DATA SUPPLIED ->
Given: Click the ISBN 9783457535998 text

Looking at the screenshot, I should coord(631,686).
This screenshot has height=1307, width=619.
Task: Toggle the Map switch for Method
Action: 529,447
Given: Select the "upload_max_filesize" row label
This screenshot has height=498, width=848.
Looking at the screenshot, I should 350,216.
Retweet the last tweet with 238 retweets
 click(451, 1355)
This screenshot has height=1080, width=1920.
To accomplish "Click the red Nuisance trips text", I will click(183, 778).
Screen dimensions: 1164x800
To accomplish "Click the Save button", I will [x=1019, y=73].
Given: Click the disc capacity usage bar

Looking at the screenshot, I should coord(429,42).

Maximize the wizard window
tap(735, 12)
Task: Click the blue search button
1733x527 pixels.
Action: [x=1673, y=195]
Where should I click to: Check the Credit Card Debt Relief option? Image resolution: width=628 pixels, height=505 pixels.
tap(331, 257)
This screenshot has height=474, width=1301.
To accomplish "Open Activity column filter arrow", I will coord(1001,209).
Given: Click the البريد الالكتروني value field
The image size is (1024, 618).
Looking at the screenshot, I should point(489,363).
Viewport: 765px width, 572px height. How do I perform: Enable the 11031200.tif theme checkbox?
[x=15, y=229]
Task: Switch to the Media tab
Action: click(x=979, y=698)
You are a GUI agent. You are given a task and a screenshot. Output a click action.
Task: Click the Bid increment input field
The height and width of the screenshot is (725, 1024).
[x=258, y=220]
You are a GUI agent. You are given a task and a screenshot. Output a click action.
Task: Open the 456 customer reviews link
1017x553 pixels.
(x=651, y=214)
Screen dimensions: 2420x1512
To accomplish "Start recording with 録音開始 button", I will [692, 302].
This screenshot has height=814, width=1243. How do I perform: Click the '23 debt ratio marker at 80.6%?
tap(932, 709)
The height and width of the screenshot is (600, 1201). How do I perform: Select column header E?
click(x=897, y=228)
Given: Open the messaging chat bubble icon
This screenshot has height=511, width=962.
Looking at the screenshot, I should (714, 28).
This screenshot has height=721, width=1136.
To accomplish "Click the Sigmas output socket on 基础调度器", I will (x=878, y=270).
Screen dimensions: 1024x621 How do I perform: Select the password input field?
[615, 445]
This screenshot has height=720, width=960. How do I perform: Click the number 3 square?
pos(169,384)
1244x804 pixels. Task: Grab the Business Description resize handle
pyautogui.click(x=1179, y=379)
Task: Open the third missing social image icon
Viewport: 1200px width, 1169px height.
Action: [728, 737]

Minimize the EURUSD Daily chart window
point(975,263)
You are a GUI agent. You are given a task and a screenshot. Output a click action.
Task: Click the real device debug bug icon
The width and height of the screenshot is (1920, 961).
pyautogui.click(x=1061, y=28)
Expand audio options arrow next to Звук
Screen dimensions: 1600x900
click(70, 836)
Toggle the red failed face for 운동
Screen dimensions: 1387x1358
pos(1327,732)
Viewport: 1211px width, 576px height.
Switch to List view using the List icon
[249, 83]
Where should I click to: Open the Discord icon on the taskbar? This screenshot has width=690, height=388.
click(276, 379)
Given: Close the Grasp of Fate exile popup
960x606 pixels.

WHAT YOU WILL DO -> Rewrite the lines above as a Markdown table with two columns, Row and Line. Put each non-blank line in its own row, number the rows in order, and leave out blank lines.

TASK RESULT ->
| Row | Line |
|---|---|
| 1 | Given: Click the ISBN 9783457535998 text |
| 2 | Looking at the screenshot, I should coord(631,686). |
| 3 | This screenshot has height=1307, width=619. |
| 4 | Task: Toggle the Map switch for Method |
| 5 | Action: 529,447 |
| 6 | Given: Select the "upload_max_filesize" row label |
| 7 | This screenshot has height=498, width=848. |
| 8 | Looking at the screenshot, I should 350,216. |
| 9 | Retweet the last tweet with 238 retweets |
| 10 |  click(451, 1355) |
| 11 | This screenshot has height=1080, width=1920. |
| 12 | To accomplish "Click the red Nuisance trips text", I will click(183, 778). |
| 13 | Screen dimensions: 1164x800 |
| 14 | To accomplish "Click the Save button", I will [x=1019, y=73]. |
| 15 | Given: Click the disc capacity usage bar |
| 16 | Looking at the screenshot, I should coord(429,42). |
| 17 | Maximize the wizard window |
| 18 | tap(735, 12) |
| 19 | Task: Click the blue search button |
| 20 | 1733x527 pixels. |
| 21 | Action: [x=1673, y=195] |
| 22 | Where should I click to: Check the Credit Card Debt Relief option? Image resolution: width=628 pixels, height=505 pixels. |
| 23 | tap(331, 257) |
| 24 | This screenshot has height=474, width=1301. |
| 25 | To accomplish "Open Activity column filter arrow", I will coord(1001,209). |
| 26 | Given: Click the البريد الالكتروني value field |
| 27 | The image size is (1024, 618). |
| 28 | Looking at the screenshot, I should point(489,363). |
| 29 | Viewport: 765px width, 572px height. How do I perform: Enable the 11031200.tif theme checkbox? |
| 30 | [x=15, y=229] |
| 31 | Task: Switch to the Media tab |
| 32 | Action: click(x=979, y=698) |
| 33 | You are a GUI agent. You are given a task and a screenshot. Output a click action. |
| 34 | Task: Click the Bid increment input field |
| 35 | The height and width of the screenshot is (725, 1024). |
| 36 | [x=258, y=220] |
| 37 | You are a GUI agent. You are given a task and a screenshot. Output a click action. |
| 38 | Task: Open the 456 customer reviews link |
| 39 | 1017x553 pixels. |
| 40 | (x=651, y=214) |
| 41 | Screen dimensions: 2420x1512 |
| 42 | To accomplish "Start recording with 録音開始 button", I will [692, 302]. |
| 43 | This screenshot has height=814, width=1243. How do I perform: Click the '23 debt ratio marker at 80.6%? |
| 44 | tap(932, 709) |
| 45 | The height and width of the screenshot is (600, 1201). How do I perform: Select column header E? |
| 46 | click(x=897, y=228) |
| 47 | Given: Open the messaging chat bubble icon |
| 48 | This screenshot has height=511, width=962. |
| 49 | Looking at the screenshot, I should (714, 28). |
| 50 | This screenshot has height=721, width=1136. |
| 51 | To accomplish "Click the Sigmas output socket on 基础调度器", I will (x=878, y=270). |
| 52 | Screen dimensions: 1024x621 How do I perform: Select the password input field? |
| 53 | [615, 445] |
| 54 | This screenshot has height=720, width=960. How do I perform: Click the number 3 square? |
| 55 | pos(169,384) |
| 56 | 1244x804 pixels. Task: Grab the Business Description resize handle |
| 57 | pyautogui.click(x=1179, y=379) |
| 58 | Task: Open the third missing social image icon |
| 59 | Viewport: 1200px width, 1169px height. |
| 60 | Action: [728, 737] |
| 61 | Minimize the EURUSD Daily chart window |
| 62 | point(975,263) |
| 63 | You are a GUI agent. You are given a task and a screenshot. Output a click action. |
| 64 | Task: Click the real device debug bug icon |
| 65 | The width and height of the screenshot is (1920, 961). |
| 66 | pyautogui.click(x=1061, y=28) |
| 67 | Expand audio options arrow next to Звук |
| 68 | Screen dimensions: 1600x900 |
| 69 | click(70, 836) |
| 70 | Toggle the red failed face for 운동 |
| 71 | Screen dimensions: 1387x1358 |
| 72 | pos(1327,732) |
| 73 | Viewport: 1211px width, 576px height. |
| 74 | Switch to List view using the List icon |
| 75 | [249, 83] |
| 76 | Where should I click to: Open the Discord icon on the taskbar? This screenshot has width=690, height=388. |
| 77 | click(276, 379) |
| 78 | Given: Close the Grasp of Fate exile popup |
| 79 | 960x606 pixels. |